Quantitative Viral Ecology: Dynamics of Viruses and Their Microbial Hosts

Quantitative Viral Ecology: Dynamics of Viruses and Their Microbial Hosts takes on a topic of vast scientific and societal importance. Consider, for example, the ocean’s surface, where microbes constitute most of the biomass. Viruses control the microbe population through infection and release organic carbon and other nutrients back into the environment. That has big effects on ecosystem function, since without the turnover of biomass, many sources of food would not be available to other organisms.

The same scenario plays out in many locations. Indeed, microbes, and consequently microbial viruses, inhabit essentially every natural niche on Earth, including waters, soils, sediments, higher organisms, and air. They also live in artificial environments such as homes, waste reactors, and city streets.

The book’s topic is not something a traditional physicist would study. However, physical ways of thinking permeate every chapter. Author Joshua Weitz, whose research is in ecology but who holds a PhD in physics, takes a theoretical, model-building viewpoint as the key to interpreting classic and state-of-the art experiments. Modeling is a central and defining feature of physics, and oftentimes simple models—of springs, beads, liquid droplets, and so forth—are immensely useful for conceptualizing problems and identifying main drivers of observed behavior.

The book is aimed at a scientifically educated audience ranging from students to researchers. Each chapter ends with a concise, point-by-point summary that I found useful for quick reference. The chapters contain tutorials on important modeling tools such as mean-field theories, dimensional analysis, and qualitative analysis of dynamical systems. There are also simple explanations of sophisticated tools, including agent-based models and complex networks. I personally loved the book’s spherical-cow attitude—though I should talk about “spherical viruses” in this case—and I use this approach in my daily working routine.

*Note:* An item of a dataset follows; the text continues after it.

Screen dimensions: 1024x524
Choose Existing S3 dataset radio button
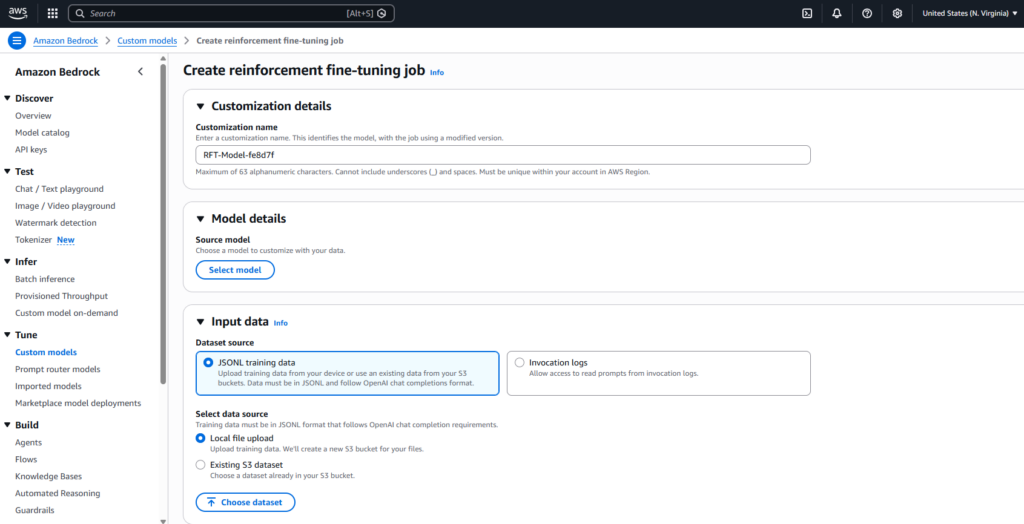pyautogui.click(x=201, y=465)

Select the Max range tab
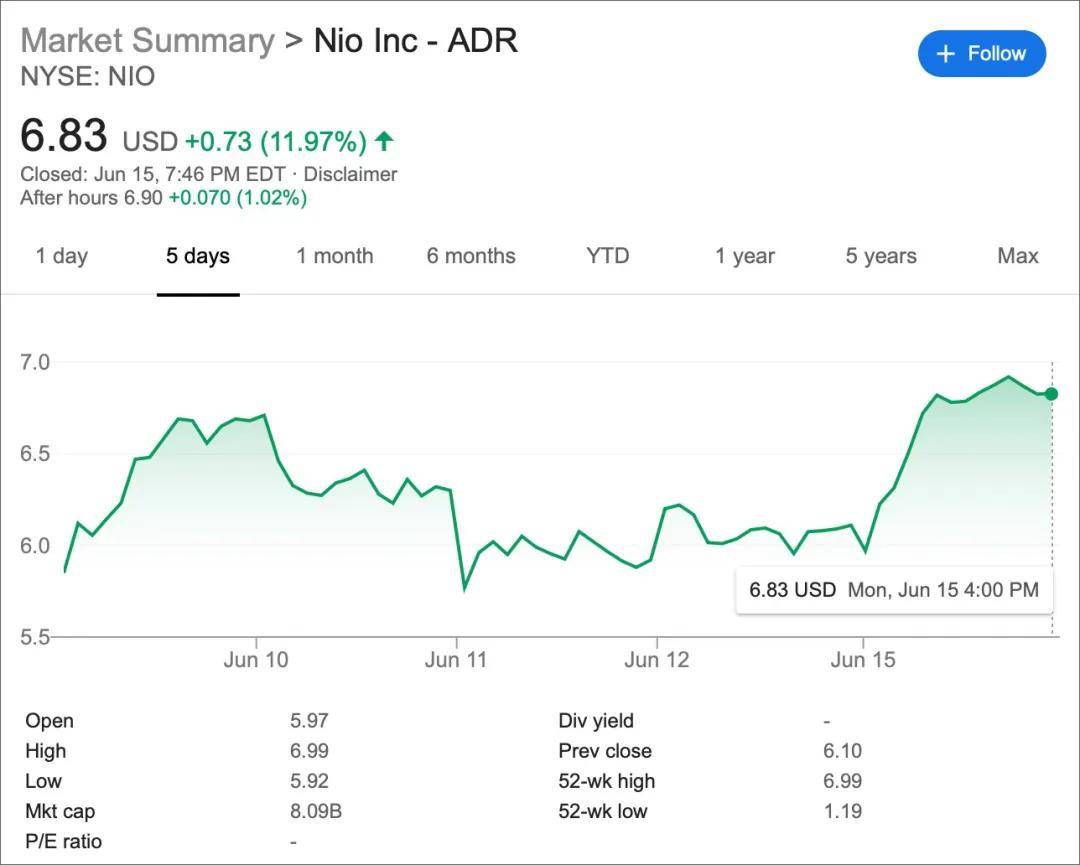pos(1018,256)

The tone is relaxed and matter-of-fact, and Weitz avoids promoting specific visions, paradigms, or interpretations. Rather, he gives a precise account of the state of debates in the literature and explicitly addresses both the limitations and the potential of current approaches. Chapter 2, one of my favorites, contains dimensional analysis of the key parameters—“life history traits” in ecological terms—that affect viral dynamics. It contains some extraordinarily clear demonstrations of the powerful insight dimensional reasoning can provide. Chapter 6 is also intriguing; it gives a global perspective on ocean viruses’ abundance and diversity and discusses virus– microbe infection networks. Viral diversity and sheer number are incredible and probably still incompletely understood.

Chapters 3–5 use ordinary differential equation models to describe population dynamics and the evolution of viruses and their microbial hosts. Chapter 7 addresses the wide-open and complex problem of the coexistence of many viral and microbial species in the ocean, where predators such as zooplankton are also present. The last chapter offers a more speculative overview of open problems and should be valuable for any reader.

My favorite quote from the book is, “A healthy scientific field requires a balance of theory and empiricism,” and I can definitively say that the text practices what its author preaches. Although the emphasis is on theory, both classic and state-of-the-art experiments are discussed and compared with predictions—and at times theory and experiment obviously disagree. Readers with an experimental background can obtain ideas for new experiments and specific questions to test.

The book will be especially exciting for theorists with an applied math, engineering, or physics background. According to Weitz, quantitative viral ecology is an area in which new, “big” data are becoming available. But, as many probably know, a big pile of messy data does not necessarily mean more knowledge. New theoretical tools will be needed, together with new theoreticians to design them. Quantitative Viral Ecology offered me a great opportunity to discover a new area, and I cannot exclude the possibility that I will be among those exploring it.